SUPPLIED TEXT:
# Mine Worker Fined Over Reptiles



## Firedrake (Dec 7, 2011)

"Wildlife smuggling is a serious problem and DEC takes the unlawful possession of protected reptiles and reptile trafficking very seriously.

Read more: Mine worker fined over reptiles | News.com.au


Yeah ok >.>
​


----------



## Leasdraco (Dec 9, 2011)

I feel sad for animals that are smuggled and sold illegally :cry:


----------



## MissFuller (Dec 9, 2011)

the penalty's are not hard anuf


----------



## jack (Dec 10, 2011)

in further related news, the mine site at which the poor fellow worked at is responsible for the deaths of hundreds of similar animals and has irrevocably altered the habitat that could have supported thousands of generations of such reptiles, and thus for potentially removing millions of these animals from existence they have been fined $0 by the dec...


----------



## Pythoninfinite (Dec 10, 2011)

jack said:


> in further related news, the mine site at which the poor fellow worked at is responsible for the deaths of hundreds of similar animals and has irrevocably altered the habitat that could have supported thousands of generations of such reptiles, and thus for potentially removing millions of these animals from existence they have been fined $0 by the dec...

INSTRUCTIONS TO FOLLOW:
Transcribe the passage of the mine worker thread between "# Mine Worker" and "trafficking very seriously.", inclusive.

GIVEN INFORMATION:
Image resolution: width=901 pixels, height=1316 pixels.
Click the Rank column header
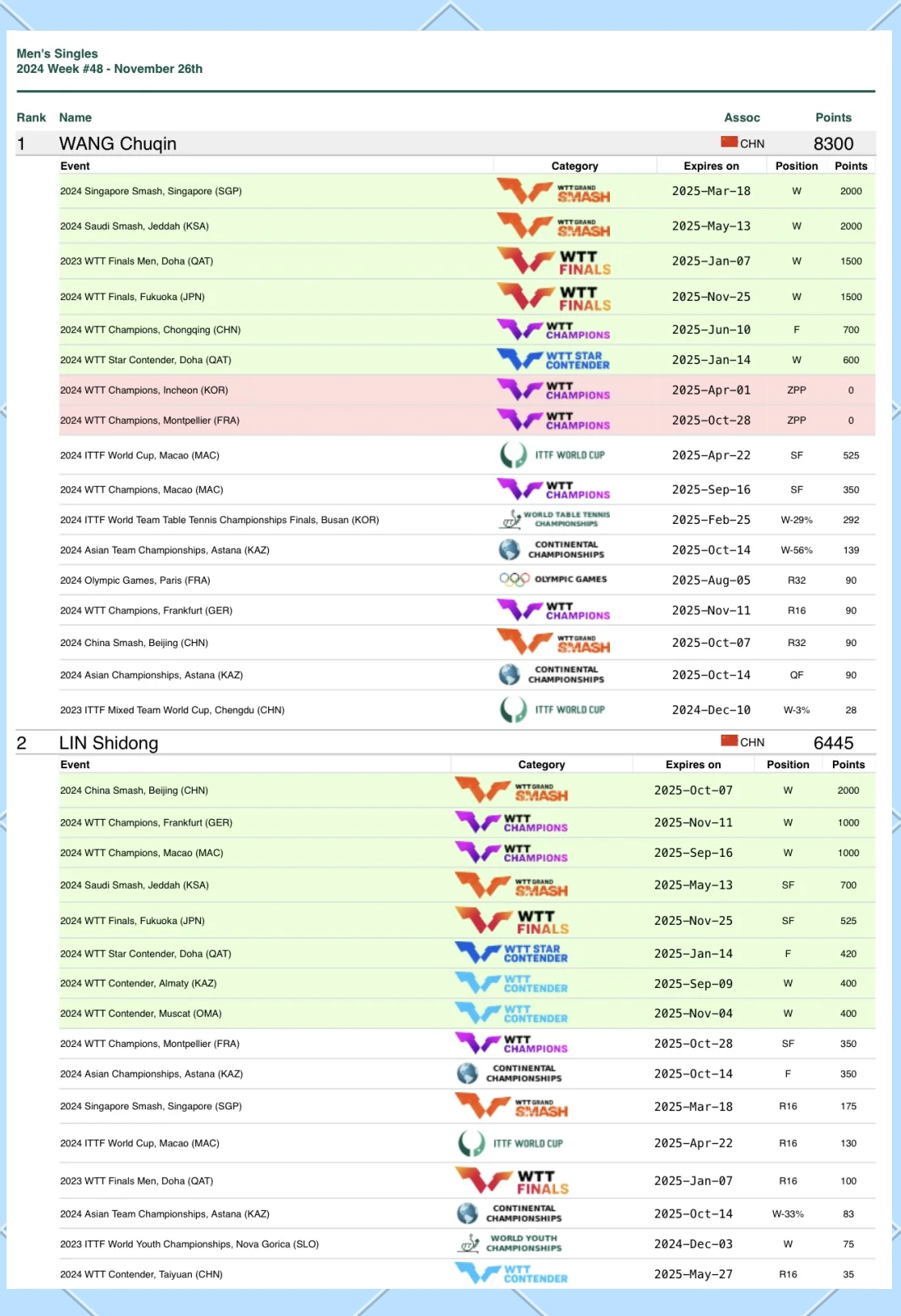pyautogui.click(x=31, y=117)
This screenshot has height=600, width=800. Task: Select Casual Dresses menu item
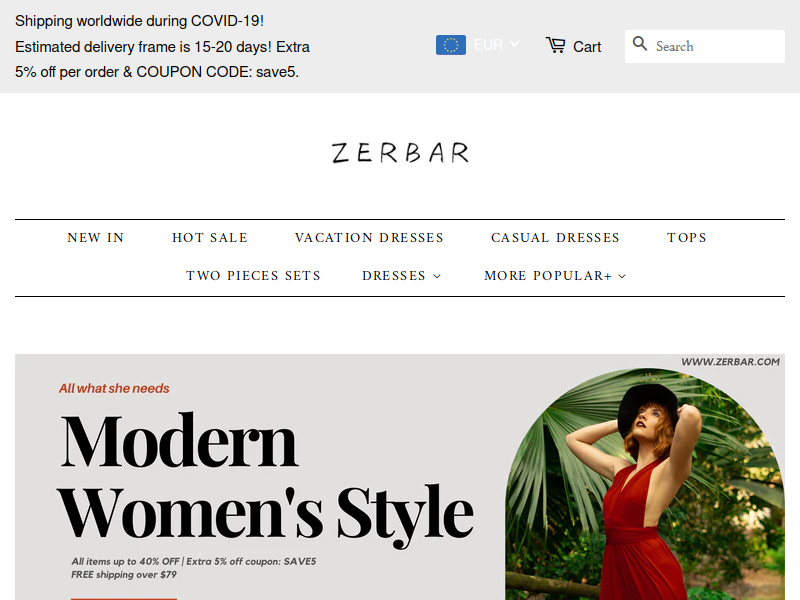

EXERCISE OUTPUT:
# Mine Worker Fined Over Reptiles



## Firedrake (Dec 7, 2011)

"Wildlife smuggling is a serious problem and DEC takes the unlawful possession of protected reptiles and reptile trafficking very seriously.